Sejauh ini, sedikit informasi yang diketahui tentang transmisibilitas garis keturunan P.1, tetapi yang jelas varian ini memiliki beberapa mutasi yang serupa dengan varian B.1.1.7 dari Inggris dan B.1.325 dari Afrika Selatan. Varian-varian ini memiliki sekitar 20 mutasi, di antaranya 17 perubahan asam amino unik, tiga delesi, dan penyisipan. Dua di antaranya, adalah N501Y dan E484K — mutasi protein paku yang terjadi di domain pengikatan reseptor dan terkait dengan peningkatan transmisibilitas.
Mutasi hampir serupa yang terjadi secara independen di tiga wilayah berbeda ini memberi pertanda, bahwa mutasi tersebut memberi virus ini keuntungan, yang meningkatkan peluangnya untuk bertahan hidup.
Bagaimanapun, kasus Manaus menjadi bukti nyata sulitnya mencapai herd immunity alami karena virus yang kita hadapi juga terus bermutasi. Lalu, bagaimana dengan vaksin, apakah bakal bisa mencipatkan kekebalan kawanan guna mengeradikasi pandemi?
Sejumlah studi menunjukkan, vaksin yang ada sekarang masih "berguna" menghadapi varian baru yang ada. Namun demikian, bukti-bukti terbaru menunjukkan adanya penurunan efektifitasnya.

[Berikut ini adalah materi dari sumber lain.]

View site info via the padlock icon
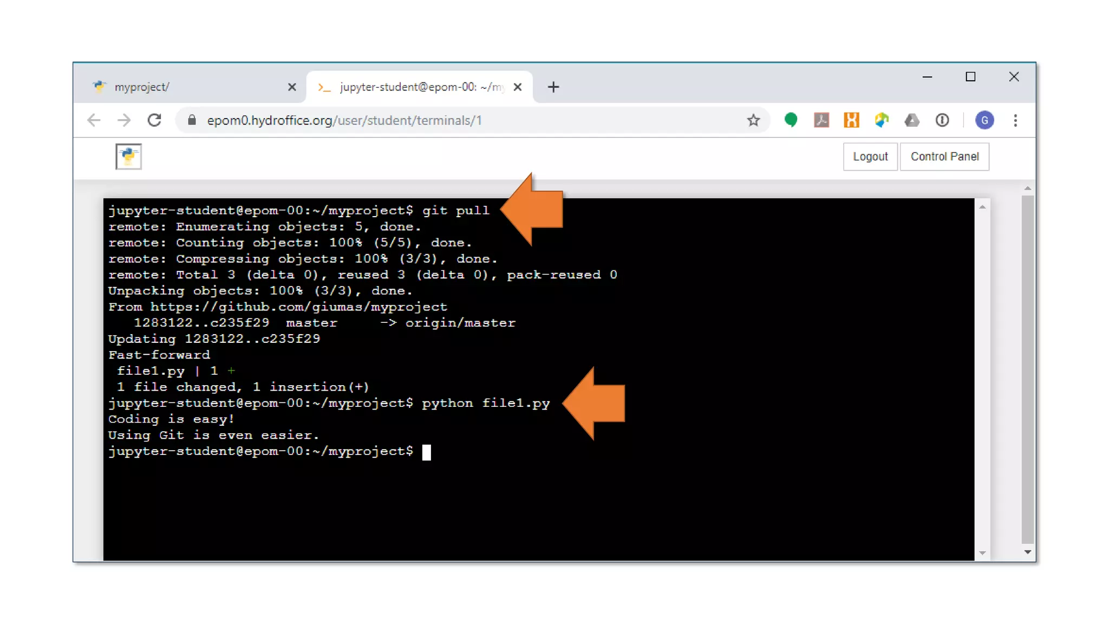click(x=192, y=120)
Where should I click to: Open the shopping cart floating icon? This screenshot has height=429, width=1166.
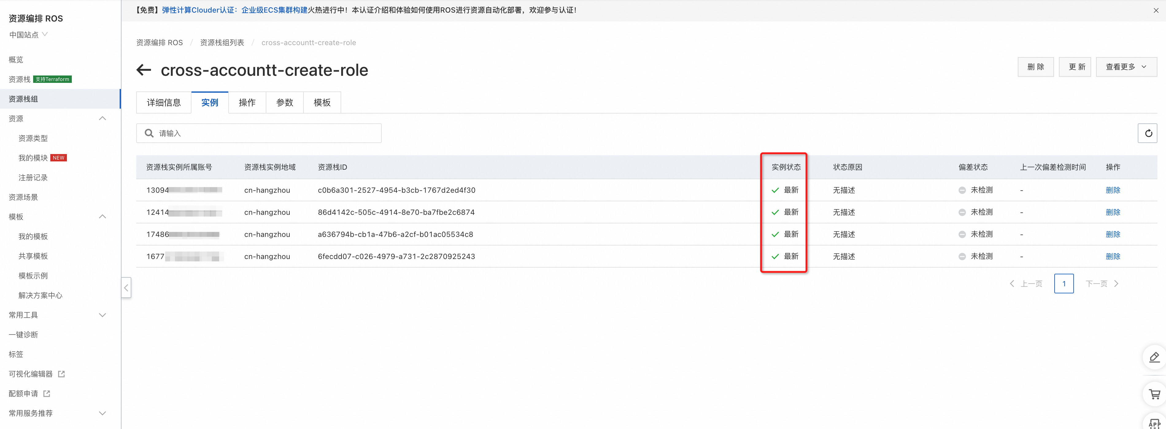pyautogui.click(x=1154, y=394)
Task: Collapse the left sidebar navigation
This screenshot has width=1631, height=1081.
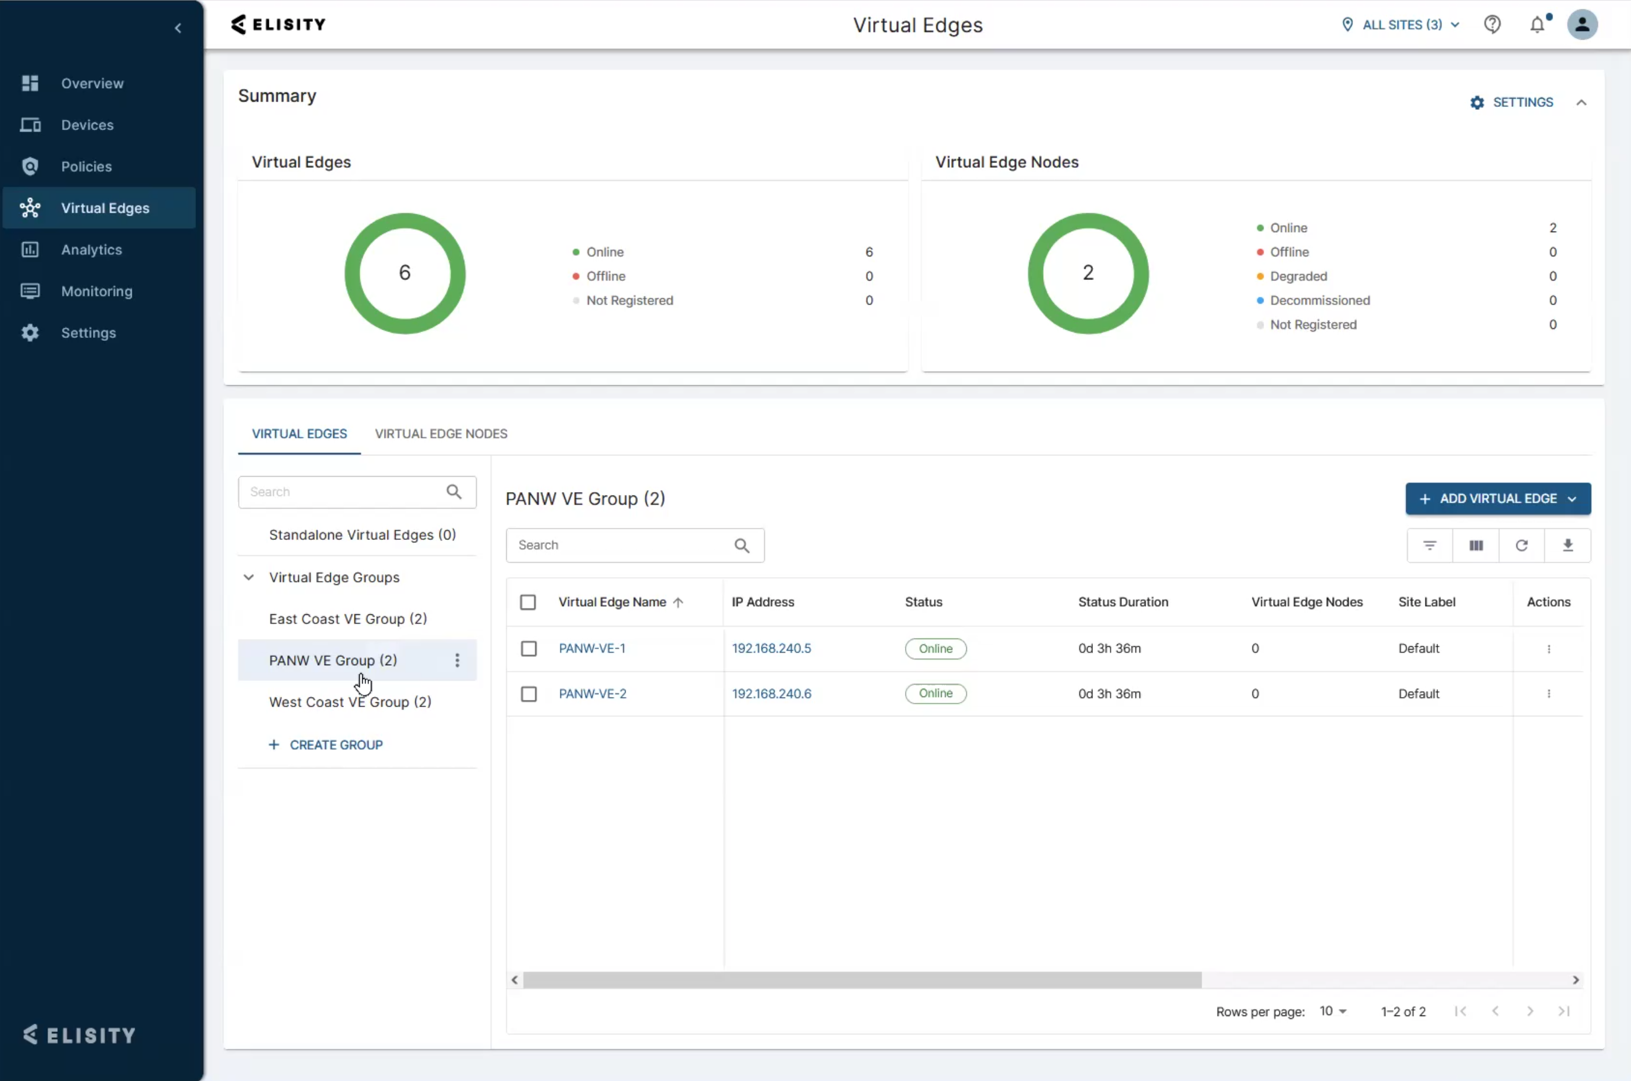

Maka, masa depan wabah ini akan sangat ditentukan pada seberapa cepat dan besar mutasi virus ini terjadi dan kecepatan kita untuk terus memodifikasi vaksin selain melakukan intervensi epidemiologis guna mengendalikan penularan. Fenomena ini menyerupai dengan vaksin influenza yang harus terus disuntikkan setiap musim karena virusnya terus bermutasi.
Agaknya kita memang harus bersiap menghadapi kenyataan bahwa SARS-CoV-2 ini bakal menjadi endemis. Dia tidak benar-benar bisa dihilangkan dari kehidupan kita.